In one letter William asked if he could spend the summer holidays with his friend Matthew Lester, first at a summer camp in Vermont, then with the Lester family in New York. The request came as a painful blow to Anne, but she took the easy way out and gave her permission. Henry seemed quite happy to go along with her decision.

For the first time since his mother’s marriage, William was looking forward to the holidays.

The Lesters’ Packard chauffeured William and Matthew noiselessly to the summer camp in Vermont. On the journey, Matthew casually asked William what he intended to do when the time came for him to leave St Paul’s.

‘When I leave, I will be the top student of our year, class president, and will have won the Hamilton Memorial Mathematics Scholarship to Harvard,’ replied William without hesitation.

‘Why is all that so important?’ Matthew asked innocently.

‘My father achieved all three.’

‘When you’ve finished battling with your father, I’ll introduce you to mine.’

William smiled.

The two boys had a lively and enjoyable six weeks in Vermont, playing every game, from chess to football. When camp finally broke up, they packed and boarded a train for New York to spend the last month of the holiday with the Lester family.

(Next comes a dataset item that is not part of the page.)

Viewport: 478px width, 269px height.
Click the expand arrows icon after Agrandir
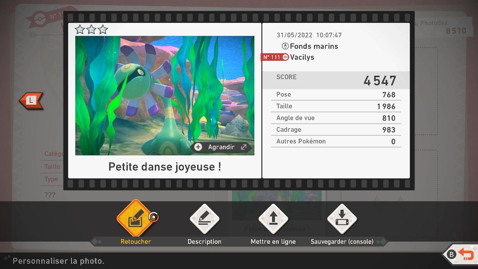point(243,147)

They were greeted at the door by a butler, who addressed Matthew as ‘Sir’, and by a twelve-year-old girl covered in freckles who called him ‘Fatty’. It made William laugh, because his friend was so slim, while it was she who was overweight. The girl smiled, revealing teeth almost totally hidden behind braces.

You’d never believe Susan was my sister, would you?’ said Matthew disdainfully.

‘No, I wouldn’t,’ said William, smiling at Susan. ‘She’s so much better looking than you.’

Susan adored William from that moment on.

William adored Matthew’s father the moment they met; he reminded him in so many ways of his own father, and he begged Mr Lester to let him visit the great bank of which he was chairman. Charles Lester thought carefully about the request. No child had ever entered the orderly precincts of 17 Broad Street before, not even his own son. He compromised, as bankers often do, and showed the boy around the Wall Street building on a Sunday afternoon.

William was fascinated by the large offices on so many floors, the vaults, the foreign exchange dealing room, the boardroom, but most of all the chairman’s office. The Lester bank’s activities were considerably more wide-ranging than Kane and Cabot’s, and William knew from his own small personal investment account, which provided him with a copy of the annual general report, that Lester’s had a far larger capital base than Kane and Cabot. He remained silent as they were driven back to the Lesters’ home.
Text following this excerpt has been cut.